▸ **TASK PROMPT**
Scan the records for the string "will"; copy each line where it occurs.

▸ **GIVEN RECORDS**
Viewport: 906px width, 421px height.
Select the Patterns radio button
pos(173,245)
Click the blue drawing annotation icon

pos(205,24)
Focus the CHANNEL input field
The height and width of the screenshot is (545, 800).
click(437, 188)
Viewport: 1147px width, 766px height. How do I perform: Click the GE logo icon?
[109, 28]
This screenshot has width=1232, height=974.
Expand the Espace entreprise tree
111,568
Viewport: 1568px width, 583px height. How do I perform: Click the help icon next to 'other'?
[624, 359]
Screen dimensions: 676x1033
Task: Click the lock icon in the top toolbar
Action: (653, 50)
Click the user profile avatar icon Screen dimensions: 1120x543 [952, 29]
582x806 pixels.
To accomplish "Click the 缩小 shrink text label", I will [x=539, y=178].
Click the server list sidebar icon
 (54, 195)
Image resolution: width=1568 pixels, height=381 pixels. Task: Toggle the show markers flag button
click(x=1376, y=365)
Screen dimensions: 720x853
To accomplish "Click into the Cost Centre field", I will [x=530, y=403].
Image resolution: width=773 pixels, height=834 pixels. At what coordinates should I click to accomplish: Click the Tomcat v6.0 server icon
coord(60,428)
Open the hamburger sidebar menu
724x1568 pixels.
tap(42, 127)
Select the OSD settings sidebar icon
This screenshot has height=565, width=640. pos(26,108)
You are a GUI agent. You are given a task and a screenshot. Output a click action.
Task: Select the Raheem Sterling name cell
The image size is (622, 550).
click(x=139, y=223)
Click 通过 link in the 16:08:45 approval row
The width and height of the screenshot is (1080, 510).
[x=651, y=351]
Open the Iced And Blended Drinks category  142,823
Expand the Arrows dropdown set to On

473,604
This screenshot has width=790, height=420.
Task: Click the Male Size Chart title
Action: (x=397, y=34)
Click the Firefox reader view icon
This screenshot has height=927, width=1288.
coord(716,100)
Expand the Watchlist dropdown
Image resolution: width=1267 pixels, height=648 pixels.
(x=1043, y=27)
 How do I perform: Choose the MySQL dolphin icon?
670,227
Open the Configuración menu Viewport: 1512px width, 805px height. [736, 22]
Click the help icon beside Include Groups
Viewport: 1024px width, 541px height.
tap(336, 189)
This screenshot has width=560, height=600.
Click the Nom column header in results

▸ **COMPLETED EXERCISE**
To accomplish "Click the 缩小 shrink text label", I will [x=539, y=178].
To accomplish "Click into the Cost Centre field", I will [x=530, y=403].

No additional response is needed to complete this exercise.